那道靠着窗边赏雨的身影正是许久未见的梅冰。
梅冰转过身来,稍稍一笑,道:“相公回来了?”
“嗯。”张幼安发现梅冰脸上有一丝疲惫,“不知夫人找我有何事?”
“没事就不能找夫君吗?”梅冰走到桌边,桌上正摆正棋盘和棋罐。
张幼安也走到桌边坐下,道:“那倒不是,只是夫人很少来我这边嘛!不免问一问。

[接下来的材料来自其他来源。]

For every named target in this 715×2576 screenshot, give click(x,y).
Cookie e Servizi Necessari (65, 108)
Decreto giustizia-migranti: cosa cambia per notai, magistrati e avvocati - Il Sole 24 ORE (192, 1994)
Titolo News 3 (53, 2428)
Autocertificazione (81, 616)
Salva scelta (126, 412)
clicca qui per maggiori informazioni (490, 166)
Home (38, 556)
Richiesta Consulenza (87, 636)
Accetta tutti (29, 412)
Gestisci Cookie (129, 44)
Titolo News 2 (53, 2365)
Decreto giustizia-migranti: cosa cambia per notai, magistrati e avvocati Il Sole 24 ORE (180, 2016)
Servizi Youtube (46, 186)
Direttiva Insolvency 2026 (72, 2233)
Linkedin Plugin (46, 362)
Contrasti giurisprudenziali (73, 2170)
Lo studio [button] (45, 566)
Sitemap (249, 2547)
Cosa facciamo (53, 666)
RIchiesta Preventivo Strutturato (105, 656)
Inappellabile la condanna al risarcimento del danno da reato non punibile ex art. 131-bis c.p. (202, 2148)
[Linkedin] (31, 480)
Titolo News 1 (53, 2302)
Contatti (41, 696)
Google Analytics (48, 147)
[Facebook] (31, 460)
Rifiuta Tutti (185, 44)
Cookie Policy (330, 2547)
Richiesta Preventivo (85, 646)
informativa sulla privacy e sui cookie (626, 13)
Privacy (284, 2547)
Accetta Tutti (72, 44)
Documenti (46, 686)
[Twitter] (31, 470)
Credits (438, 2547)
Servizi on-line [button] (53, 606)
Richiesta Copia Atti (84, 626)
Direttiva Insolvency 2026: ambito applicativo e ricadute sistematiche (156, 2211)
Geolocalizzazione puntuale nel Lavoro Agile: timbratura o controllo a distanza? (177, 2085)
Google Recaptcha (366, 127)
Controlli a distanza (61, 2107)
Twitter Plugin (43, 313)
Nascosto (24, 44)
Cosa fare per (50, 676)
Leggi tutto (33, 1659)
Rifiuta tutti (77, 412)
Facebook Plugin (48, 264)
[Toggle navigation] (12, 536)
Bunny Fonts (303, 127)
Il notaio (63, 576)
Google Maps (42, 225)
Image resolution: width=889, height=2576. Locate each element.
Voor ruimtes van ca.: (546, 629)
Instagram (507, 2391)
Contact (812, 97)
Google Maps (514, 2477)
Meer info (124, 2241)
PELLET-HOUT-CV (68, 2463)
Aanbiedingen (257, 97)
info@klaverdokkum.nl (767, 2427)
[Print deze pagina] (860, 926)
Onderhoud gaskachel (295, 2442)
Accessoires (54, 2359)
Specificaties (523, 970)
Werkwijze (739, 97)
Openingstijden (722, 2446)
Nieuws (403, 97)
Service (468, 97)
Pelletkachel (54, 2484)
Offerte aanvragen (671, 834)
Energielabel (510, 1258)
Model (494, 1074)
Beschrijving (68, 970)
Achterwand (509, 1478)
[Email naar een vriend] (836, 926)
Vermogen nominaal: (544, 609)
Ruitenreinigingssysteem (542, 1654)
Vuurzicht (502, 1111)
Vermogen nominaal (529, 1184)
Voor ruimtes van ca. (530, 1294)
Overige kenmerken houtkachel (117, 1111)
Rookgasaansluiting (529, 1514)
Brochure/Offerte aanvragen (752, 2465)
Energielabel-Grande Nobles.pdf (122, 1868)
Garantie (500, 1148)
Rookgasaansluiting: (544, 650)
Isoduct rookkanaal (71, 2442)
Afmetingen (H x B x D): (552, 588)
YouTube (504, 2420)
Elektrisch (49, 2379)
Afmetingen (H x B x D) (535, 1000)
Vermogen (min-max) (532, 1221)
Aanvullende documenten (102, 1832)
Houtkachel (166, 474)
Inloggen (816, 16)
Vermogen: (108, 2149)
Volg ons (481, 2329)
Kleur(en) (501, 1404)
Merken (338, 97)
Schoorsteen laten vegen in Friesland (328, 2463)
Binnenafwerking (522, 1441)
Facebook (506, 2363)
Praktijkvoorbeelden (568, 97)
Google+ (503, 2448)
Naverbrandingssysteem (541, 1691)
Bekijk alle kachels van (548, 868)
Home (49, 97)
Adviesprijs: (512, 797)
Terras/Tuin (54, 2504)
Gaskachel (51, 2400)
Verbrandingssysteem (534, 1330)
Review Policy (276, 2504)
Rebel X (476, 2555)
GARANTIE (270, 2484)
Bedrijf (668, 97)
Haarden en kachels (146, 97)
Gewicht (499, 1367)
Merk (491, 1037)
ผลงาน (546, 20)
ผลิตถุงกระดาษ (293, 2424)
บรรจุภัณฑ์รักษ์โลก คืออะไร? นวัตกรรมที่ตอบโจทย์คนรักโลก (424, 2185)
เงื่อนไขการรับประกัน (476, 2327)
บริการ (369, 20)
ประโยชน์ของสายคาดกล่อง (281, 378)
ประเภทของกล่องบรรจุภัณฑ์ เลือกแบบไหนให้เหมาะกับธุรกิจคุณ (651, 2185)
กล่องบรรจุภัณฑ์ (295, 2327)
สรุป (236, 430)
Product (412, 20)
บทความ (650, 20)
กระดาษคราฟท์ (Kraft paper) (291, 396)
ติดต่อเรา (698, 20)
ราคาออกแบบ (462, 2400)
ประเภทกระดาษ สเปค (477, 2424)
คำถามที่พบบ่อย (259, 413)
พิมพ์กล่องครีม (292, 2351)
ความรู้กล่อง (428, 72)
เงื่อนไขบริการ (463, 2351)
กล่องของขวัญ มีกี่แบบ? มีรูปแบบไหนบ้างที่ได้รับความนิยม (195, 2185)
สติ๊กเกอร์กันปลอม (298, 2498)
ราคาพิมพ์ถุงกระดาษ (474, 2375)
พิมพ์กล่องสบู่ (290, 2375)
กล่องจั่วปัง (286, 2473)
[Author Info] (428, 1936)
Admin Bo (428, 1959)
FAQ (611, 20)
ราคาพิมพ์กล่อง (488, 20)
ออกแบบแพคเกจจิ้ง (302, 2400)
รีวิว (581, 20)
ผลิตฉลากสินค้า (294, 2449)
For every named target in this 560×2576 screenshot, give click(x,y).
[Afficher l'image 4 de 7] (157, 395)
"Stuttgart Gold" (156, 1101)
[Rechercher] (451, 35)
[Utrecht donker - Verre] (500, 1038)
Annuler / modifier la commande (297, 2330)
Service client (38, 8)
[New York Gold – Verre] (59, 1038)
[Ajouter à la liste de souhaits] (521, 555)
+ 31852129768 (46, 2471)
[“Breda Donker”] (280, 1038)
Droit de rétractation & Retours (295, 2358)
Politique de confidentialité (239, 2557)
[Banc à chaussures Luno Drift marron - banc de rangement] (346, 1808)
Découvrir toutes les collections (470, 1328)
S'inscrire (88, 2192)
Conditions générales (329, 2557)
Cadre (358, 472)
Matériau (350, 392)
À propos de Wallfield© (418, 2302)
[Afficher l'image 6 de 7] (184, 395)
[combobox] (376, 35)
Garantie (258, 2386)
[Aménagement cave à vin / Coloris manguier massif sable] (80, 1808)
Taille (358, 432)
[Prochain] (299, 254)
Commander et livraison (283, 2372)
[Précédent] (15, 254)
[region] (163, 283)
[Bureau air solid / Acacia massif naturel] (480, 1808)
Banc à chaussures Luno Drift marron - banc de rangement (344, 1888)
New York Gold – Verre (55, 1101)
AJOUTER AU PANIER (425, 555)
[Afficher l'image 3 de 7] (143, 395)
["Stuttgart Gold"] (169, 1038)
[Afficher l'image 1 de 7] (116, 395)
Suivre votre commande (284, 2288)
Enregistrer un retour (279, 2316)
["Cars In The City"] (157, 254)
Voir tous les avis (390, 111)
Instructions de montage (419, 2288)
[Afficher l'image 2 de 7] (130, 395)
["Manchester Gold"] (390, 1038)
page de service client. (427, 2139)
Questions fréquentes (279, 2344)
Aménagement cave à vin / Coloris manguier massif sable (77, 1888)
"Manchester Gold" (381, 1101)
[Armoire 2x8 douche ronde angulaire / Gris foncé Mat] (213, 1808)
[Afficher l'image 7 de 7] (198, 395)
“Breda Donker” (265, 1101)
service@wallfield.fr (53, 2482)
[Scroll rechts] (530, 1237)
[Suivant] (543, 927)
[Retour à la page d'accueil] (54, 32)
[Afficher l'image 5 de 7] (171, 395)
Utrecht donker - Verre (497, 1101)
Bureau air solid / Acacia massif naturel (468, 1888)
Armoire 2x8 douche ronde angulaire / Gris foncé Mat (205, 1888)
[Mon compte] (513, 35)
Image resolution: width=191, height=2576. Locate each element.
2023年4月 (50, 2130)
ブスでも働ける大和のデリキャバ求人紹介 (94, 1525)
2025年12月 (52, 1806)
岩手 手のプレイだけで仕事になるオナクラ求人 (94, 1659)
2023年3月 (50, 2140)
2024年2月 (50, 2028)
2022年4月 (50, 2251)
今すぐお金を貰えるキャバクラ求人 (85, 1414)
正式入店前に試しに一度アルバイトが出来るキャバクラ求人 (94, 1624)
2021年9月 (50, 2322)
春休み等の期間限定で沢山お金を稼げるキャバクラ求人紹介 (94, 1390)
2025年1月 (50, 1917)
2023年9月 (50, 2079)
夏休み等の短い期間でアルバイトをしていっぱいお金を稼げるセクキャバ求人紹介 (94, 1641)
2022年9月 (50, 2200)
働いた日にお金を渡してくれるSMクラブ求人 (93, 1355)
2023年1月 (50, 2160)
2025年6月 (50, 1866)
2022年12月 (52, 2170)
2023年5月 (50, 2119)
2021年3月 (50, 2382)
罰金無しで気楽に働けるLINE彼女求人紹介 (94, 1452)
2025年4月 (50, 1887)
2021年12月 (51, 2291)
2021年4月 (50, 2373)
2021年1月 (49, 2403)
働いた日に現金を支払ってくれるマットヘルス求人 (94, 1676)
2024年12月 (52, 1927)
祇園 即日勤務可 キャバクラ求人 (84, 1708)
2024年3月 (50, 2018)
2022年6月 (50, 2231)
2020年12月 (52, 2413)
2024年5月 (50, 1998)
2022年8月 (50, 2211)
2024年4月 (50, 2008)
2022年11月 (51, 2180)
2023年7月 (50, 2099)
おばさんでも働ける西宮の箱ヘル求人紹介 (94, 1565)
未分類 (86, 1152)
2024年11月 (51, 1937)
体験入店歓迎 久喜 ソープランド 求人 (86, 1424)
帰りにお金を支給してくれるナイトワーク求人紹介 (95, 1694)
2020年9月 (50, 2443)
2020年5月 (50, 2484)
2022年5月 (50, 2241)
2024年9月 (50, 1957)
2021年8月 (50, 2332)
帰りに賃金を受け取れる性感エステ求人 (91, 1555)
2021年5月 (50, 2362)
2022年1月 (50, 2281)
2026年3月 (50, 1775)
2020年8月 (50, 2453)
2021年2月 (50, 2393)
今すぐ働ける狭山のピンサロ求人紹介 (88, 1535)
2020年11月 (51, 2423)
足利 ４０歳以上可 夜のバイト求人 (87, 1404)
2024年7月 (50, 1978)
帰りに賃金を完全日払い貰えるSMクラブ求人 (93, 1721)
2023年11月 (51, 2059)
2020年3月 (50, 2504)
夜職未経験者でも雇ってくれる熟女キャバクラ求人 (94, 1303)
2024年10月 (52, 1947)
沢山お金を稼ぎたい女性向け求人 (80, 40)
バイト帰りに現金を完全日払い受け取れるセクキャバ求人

”
“听说相公将手谈新发明了一种玩法,我听了玩法也想试一试,不知道相公是否愿意陪我下一盘?”
张幼安轻声笑道:“当然!”
两人开始缓缓下起棋来,张幼安也在心中暗暗揣测梅冰的心意。看这落子的套路,的确是新手,不过想必应该也是跟门外的小婉她们下过几盘了,但若是说梅冰是单纯来找自己讨教五子棋,却不该是一副略显疲惫的神情,梅冰的脸上没有喜悦和期待,她有心事。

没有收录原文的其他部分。